Now, a vehicle detection system using a geomagnetism detector and a piezo sensor according to an embodiment of the present invention will be described in detail with reference to the drawings.

1 is a block diagram of a vehicle detection system using a geomagnetism sensor and a piezo sensor according to an embodiment of the present invention. As shown in FIG. 1, a vehicle detection system using a geomagnetic sensor and a piezo sensor according to an embodiment of the present invention includes a sensor unit 100, a gateway 200, and a main server 300.

The sensor unit 100 comprises a plurality of unit sensor units (not shown), and one unit sensor unit is installed in one lane. Each of these unit sensor units includes two piezo sensors 101 and 102 and one geomagnetism sensor 103.

Piezoelectric sensors 101 and 102 are sensors having thin piezoelectric elements sandwiched between metal plates. They can detect sounds, vibrations, and pressures. Piezoelectric elements generate a voltage pulse when a pressure is applied. At this time, the number of axles, the distance between axes, and the like can be calculated by using the number of pulses generated in each of the piezo sensors 101 and 102 and the time information. Also, since the voltage pulse magnitude of the piezo sensor is proportional to the pressure of the axle, the load of the moving vehicle can be measured by analyzing the size and area of the generated pulse. Each of the piezo sensors 101 and 102 outputs the generated voltage pulse via a piezo communication line, that is, a wired communication line, and transmits the voltage pulse via RS-485 communication.

The geomagnetism detector 103 detects one change of the geomagnetic field generated when the vehicle passes through the buried point and transmits a detection signal to the gateway 200. [ At this time, the transmission to the gateway 200 transmits the sensing signal directly to the digital converted packet through the near field wireless communication or transmits the sensing signal through the wired communication line.

The wired communication between the geomagnetism detector 103 and the gateway 200 is, for example, DC-PLC (Direct Current-Power Line Communication) or RS-485 communication or RS232 communication. The wireless communication between the geomagnetism sensor 103 and the gateway 200 is, for example, near-field wireless communication such as IEEE 802.15.4 based Zigbee communication or Bluetooth communication.

If the signal transmission method of the geomagnetism detector 103 is used in a wireless manner, it is easy to install structures such as bridges and tunnels, which are difficult to construct a wired infrastructure, compared with conventional loops. And provides the effect of preventing traffic congestion caused by maintenance.

The first and second piezo sensors 101 and 102 and the supporter detector 103 collect and provide real time vehicle information about the vehicle that travels in the installed lane to the gateway 200.

The functions of the gateway 200 and the main server 300 may be varied by a designer as follows.

Variable 1: The gateway 200 performs a function of transmitting a sensing signal of a sensor from a main server, and the main server 300 generates all traffic situation information using a sensing signal.

Variable 2: The gateway 200 generates some traffic situation information using the detection signal, and the main server 300 generates some traffic situation information that is not generated by the gateway using the detection signal.

Variable 3: The gateway 200 generates all traffic situation information using a detection signal, and the main server 300 performs a function of collecting and managing traffic situation information from each gateway 200.

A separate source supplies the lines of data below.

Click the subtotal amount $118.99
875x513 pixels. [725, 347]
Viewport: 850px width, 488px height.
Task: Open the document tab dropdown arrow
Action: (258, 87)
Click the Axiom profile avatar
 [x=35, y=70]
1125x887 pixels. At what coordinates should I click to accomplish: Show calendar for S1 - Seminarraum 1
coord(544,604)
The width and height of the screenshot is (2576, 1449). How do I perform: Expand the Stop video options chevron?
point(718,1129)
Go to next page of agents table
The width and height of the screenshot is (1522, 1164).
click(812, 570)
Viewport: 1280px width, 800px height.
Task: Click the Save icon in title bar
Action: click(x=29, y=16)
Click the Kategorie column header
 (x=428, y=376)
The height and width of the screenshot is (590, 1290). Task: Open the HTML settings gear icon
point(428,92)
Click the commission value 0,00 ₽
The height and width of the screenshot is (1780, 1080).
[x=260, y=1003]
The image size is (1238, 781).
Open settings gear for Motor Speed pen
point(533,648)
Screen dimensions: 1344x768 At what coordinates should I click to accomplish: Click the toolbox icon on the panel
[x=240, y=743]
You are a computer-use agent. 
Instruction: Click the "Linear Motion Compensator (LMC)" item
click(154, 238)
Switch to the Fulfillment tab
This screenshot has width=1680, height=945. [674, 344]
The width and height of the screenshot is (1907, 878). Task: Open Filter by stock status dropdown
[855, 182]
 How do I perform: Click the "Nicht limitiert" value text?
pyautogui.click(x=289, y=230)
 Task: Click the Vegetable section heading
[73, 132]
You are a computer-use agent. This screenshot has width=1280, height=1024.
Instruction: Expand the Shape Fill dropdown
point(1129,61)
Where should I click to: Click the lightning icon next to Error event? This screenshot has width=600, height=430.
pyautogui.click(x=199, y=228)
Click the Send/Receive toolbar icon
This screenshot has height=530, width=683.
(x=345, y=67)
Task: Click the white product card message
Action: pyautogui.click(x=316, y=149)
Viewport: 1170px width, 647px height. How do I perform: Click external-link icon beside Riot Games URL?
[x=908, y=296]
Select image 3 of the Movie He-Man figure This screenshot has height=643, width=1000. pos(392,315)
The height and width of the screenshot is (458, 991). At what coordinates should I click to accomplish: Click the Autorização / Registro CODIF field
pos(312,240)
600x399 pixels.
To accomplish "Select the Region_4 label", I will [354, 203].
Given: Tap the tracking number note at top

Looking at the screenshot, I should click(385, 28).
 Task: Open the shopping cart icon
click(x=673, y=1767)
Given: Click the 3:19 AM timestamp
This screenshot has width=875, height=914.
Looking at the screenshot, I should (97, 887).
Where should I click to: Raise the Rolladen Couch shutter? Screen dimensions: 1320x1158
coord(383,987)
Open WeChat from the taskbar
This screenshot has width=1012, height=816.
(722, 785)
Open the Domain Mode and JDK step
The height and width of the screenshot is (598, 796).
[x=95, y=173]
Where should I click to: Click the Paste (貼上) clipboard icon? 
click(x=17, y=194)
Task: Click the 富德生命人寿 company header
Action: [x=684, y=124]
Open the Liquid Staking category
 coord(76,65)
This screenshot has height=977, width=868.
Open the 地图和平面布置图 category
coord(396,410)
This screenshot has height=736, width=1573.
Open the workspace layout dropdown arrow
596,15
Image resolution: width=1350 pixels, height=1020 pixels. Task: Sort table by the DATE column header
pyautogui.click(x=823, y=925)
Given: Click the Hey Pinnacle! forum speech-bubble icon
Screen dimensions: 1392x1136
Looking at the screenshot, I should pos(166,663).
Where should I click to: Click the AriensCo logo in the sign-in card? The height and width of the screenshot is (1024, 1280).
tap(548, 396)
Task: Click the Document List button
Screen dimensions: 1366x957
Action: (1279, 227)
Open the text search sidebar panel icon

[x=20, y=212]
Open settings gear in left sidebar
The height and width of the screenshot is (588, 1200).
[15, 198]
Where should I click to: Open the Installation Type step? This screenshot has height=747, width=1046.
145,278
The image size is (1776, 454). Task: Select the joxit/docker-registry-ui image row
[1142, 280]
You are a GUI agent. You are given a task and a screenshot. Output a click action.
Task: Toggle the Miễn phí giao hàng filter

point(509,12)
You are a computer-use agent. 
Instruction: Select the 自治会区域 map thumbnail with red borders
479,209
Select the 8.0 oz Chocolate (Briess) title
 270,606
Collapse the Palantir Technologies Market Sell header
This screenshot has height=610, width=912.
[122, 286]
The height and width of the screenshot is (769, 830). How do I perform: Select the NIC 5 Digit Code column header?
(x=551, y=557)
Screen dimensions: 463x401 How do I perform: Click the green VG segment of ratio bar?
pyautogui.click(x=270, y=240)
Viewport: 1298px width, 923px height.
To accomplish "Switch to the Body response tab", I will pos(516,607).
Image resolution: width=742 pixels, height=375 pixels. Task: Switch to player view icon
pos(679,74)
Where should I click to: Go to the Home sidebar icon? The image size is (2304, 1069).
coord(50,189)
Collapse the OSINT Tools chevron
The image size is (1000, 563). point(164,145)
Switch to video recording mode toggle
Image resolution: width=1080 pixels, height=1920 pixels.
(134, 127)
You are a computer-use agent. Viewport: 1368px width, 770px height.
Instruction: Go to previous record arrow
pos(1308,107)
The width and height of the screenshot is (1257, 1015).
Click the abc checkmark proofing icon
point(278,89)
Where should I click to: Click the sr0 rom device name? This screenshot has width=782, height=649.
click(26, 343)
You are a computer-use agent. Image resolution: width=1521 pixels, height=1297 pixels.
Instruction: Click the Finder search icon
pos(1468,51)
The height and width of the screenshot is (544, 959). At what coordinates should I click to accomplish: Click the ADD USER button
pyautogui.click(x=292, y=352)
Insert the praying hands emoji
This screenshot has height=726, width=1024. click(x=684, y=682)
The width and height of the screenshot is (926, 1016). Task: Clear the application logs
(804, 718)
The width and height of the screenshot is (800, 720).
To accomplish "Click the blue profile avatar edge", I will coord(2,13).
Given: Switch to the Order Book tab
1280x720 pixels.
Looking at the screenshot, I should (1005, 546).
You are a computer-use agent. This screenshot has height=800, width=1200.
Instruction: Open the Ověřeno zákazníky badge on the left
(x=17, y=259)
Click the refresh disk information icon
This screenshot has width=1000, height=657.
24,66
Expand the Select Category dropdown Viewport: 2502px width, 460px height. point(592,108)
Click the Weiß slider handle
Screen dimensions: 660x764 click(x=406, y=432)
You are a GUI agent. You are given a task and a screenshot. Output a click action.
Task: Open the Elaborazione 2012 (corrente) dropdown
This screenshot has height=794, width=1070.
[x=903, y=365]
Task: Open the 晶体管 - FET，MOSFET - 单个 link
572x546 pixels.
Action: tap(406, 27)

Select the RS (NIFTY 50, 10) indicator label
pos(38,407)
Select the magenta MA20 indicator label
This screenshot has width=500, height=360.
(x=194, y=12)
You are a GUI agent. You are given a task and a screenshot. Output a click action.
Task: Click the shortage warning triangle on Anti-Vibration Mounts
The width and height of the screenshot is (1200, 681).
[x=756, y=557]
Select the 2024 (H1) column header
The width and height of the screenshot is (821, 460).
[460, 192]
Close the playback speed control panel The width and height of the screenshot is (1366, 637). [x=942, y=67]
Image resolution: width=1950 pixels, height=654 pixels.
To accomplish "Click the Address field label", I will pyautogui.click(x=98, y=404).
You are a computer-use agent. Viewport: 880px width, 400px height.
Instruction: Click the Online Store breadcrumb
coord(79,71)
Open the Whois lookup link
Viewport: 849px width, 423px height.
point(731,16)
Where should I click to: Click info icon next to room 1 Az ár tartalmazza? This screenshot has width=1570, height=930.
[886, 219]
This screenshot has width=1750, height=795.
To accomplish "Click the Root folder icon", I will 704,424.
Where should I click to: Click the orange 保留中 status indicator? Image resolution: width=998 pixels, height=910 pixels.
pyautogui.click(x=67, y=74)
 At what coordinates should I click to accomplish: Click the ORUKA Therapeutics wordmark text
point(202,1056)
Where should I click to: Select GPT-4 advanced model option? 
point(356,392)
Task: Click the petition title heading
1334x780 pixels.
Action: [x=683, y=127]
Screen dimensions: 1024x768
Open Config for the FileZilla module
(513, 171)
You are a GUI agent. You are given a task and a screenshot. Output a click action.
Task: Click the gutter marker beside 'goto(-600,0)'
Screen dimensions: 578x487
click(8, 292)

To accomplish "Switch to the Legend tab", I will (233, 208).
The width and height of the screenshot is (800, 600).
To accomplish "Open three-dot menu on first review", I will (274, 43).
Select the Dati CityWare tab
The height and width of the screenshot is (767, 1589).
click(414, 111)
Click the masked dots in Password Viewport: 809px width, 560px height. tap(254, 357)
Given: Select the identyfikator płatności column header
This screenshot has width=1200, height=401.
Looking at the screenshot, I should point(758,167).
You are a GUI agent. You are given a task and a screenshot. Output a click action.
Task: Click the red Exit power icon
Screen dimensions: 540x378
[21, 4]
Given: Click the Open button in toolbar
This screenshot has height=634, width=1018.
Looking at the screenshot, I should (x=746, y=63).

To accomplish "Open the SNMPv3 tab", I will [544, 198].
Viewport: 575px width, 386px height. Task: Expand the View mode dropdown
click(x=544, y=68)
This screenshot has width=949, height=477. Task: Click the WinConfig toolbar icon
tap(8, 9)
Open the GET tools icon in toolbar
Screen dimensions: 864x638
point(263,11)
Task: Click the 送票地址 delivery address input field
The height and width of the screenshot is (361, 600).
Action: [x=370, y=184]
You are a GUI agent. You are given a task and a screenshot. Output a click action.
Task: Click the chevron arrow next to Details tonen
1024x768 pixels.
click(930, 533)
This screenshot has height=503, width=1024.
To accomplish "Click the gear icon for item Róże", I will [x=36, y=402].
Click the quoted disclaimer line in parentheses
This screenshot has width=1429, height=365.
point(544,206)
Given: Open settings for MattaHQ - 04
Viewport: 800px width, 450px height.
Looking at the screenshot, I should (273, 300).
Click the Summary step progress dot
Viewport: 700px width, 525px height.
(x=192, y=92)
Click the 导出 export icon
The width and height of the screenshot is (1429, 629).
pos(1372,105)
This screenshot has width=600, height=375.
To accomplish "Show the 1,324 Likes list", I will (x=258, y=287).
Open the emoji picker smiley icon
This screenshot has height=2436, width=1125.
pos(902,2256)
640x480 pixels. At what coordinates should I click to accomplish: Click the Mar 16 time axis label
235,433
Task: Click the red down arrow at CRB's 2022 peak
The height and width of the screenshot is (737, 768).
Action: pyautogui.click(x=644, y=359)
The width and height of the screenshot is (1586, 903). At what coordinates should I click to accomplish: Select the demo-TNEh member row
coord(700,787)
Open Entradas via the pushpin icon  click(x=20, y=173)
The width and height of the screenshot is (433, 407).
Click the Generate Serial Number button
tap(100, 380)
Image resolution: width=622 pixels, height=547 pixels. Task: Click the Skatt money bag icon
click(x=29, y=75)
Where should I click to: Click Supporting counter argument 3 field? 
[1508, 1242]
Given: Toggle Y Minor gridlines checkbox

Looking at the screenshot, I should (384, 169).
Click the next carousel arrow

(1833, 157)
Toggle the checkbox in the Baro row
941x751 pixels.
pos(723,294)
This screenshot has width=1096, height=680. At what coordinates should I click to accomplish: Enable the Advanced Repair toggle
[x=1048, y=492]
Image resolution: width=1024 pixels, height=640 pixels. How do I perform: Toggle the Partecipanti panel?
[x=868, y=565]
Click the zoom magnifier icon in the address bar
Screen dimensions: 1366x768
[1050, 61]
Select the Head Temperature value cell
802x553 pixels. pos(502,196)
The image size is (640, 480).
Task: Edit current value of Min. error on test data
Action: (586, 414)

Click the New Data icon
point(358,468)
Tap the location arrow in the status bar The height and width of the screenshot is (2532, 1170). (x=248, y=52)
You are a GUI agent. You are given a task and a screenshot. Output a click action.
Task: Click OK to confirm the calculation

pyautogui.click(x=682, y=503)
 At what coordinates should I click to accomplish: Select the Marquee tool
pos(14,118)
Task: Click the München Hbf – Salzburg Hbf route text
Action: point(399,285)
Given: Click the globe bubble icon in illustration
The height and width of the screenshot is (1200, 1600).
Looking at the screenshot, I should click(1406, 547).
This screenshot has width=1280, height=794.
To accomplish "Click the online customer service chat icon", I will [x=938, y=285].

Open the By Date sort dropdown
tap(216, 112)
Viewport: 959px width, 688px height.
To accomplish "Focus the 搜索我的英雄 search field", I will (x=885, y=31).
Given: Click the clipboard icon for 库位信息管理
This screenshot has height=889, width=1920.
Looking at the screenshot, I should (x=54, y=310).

The traffic condition information includes the vehicle speed, the vehicle occupancy rate, the vehicle speed, the vehicle length, the distance between the vehicles, the vehicle type, and the load.

The gateway 200 receives the sensing signals from the sensor unit 100. That is, the gateway 200 receives the sensing signals of the piezo sensors 101 and 102 and the sensing signals of the geomagnetism sensor 103 from each of the plurality of unit sensor units. In the case of transmitting the traffic situation information, the gateway 200 processes at least one of the vehicle speed, the occupancy rate, the vehicle type, and the load and transmits it to the main server 300. In the case of generating traffic situation information, the gateway 200 has a DBMS (Database Management System) and stores the generated traffic situation information in the DBMS.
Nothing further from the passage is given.